DE AQUÍ al 8, la actualidad nacional sólo tendrá un rostro, el de Cristina de Borbón. El foco está tan encima de ella que impide otras visibilidades. De esa circunstancia se beneficia su hermana, inmersa en la segunda edición de un noviazgo que, gracias al huracán Cristina, tiene el campo libre.

Elena de Borbón no es simpática, aunque vaya a los toros y tenga fama de flamencona. Ella siempre ha sido muy celosa de su vida y no juega a exponerse. Ahora, la Infanta de la espalda interminable disfruta de un momento dulce sin necesidad de que su guardia de Corps le espante a los moscones.

El pudor es una forma de elegancia. Una persona callada siempre es más elegante que una vocinglera, de ademanes aparatosos. Alguna gente nace con el sentido del pudor puesto, pero lo normal es que se adquiera por educación. Las infantas han sido educadas en la mesura, no hablan más de lo debido y controlan los gestos a la altura del codo. Les han enseñado a no hacer alardes con los sentimientos, así que nunca sabemos si están contentas o si las asfixia el sufrimiento. Sus risas y sus llantos son mudos. A veces, cuando las veo acosadas por las alcachofas desde el otro lado de la calle (más cerca lo impide su seguridad) pienso en el ejercicio de contención que despliegan para no mover un solo músculo. El hecho de que no hablen incrementa el interés por ellas. Es un viejo axioma: el misterio excita la curiosidad.

Greta Garbo no era infanta, pero se retiró del cine y no volvió a dar la cara. Los últimos años de su vida vivió dedicada a cultivar su mito, para lo cual levantó un muro de silencio. Si Garbo hubiera vivido hoy y los paparazzi la hubieran inmortalizado quitándose espinillas o recolocándose la faja, no habría llegado a las enciclopedias.
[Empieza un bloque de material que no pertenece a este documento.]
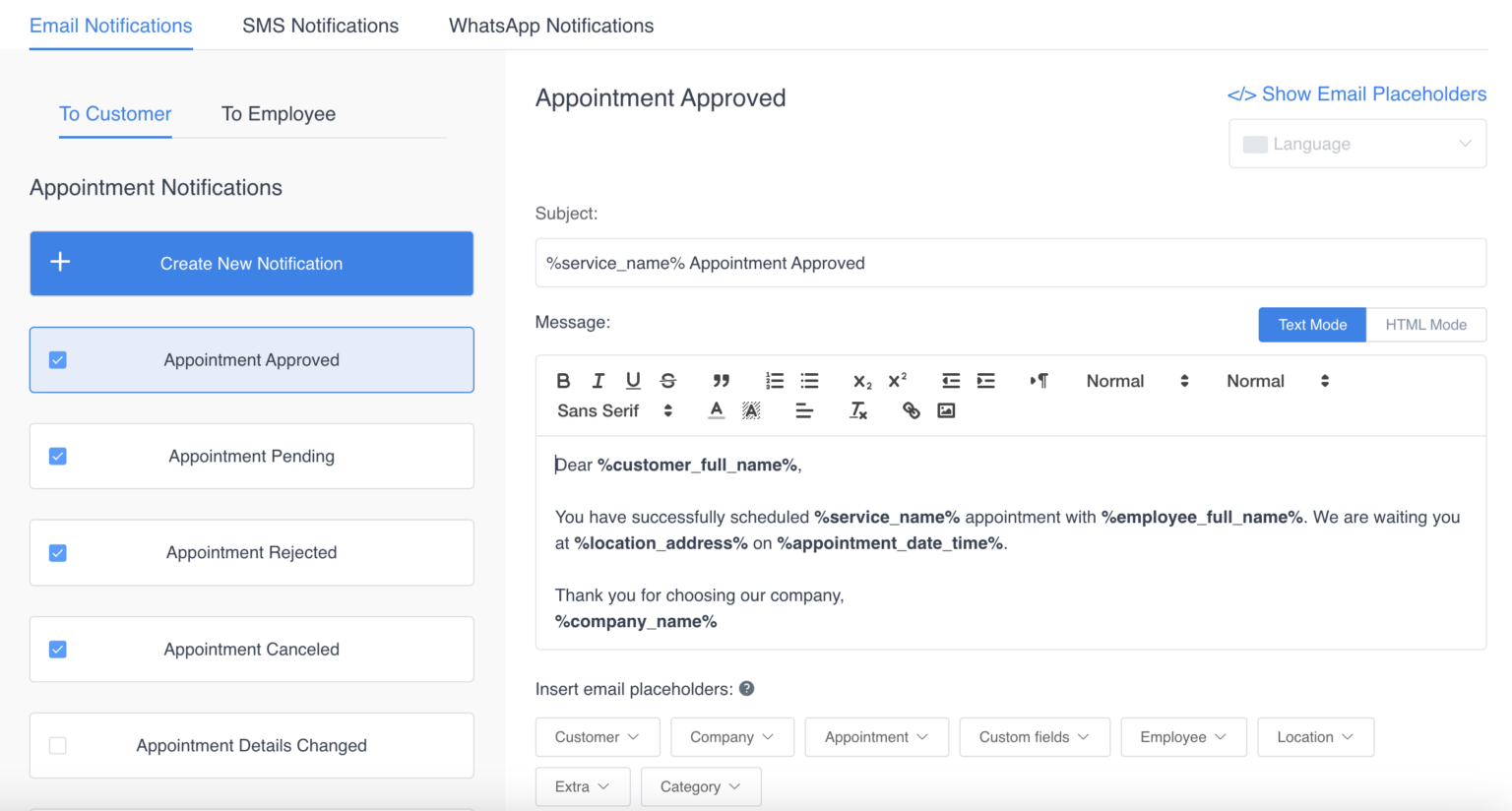
Task: Open the text color picker
Action: coord(716,410)
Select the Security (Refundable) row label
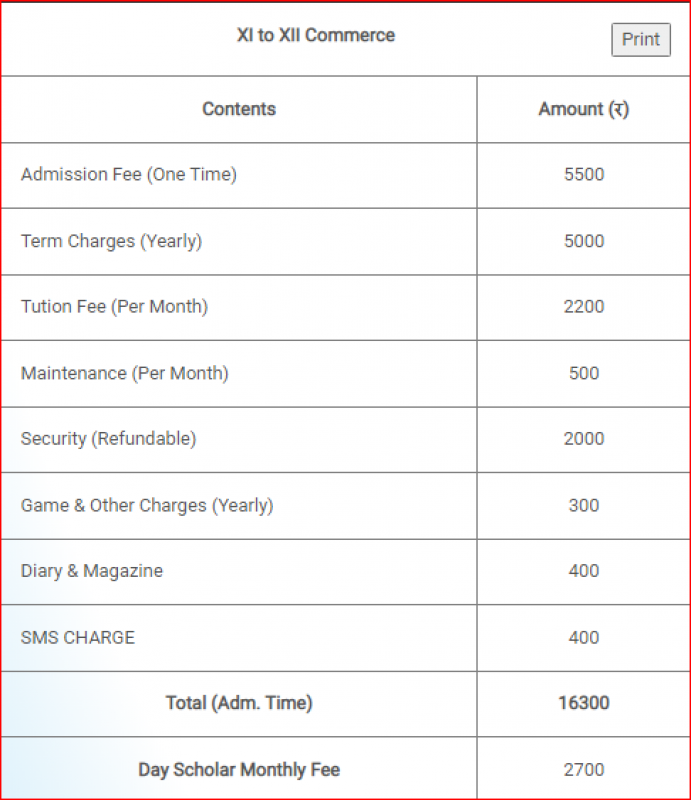The image size is (691, 800). [x=108, y=438]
Ahora las estrellas quieren alcanzar la gloria por el procedimiento de contar sus miserias conyugales o sus operaciones. No utilizan la inteligencia, no miden las palabras ni los gestos. Su exposición es pornográfica.

Solo las infantas conservan el misterio de las viejas glorias. El conocimiento que tenemos de ellas es tan limitado que recurrimos a las especulaciones. Pero en la era de la transparencia las especulaciones no bastan. Lo malo de las infantas es que no sabemos qué piensan de nosotros. Sólo lo sospechamos.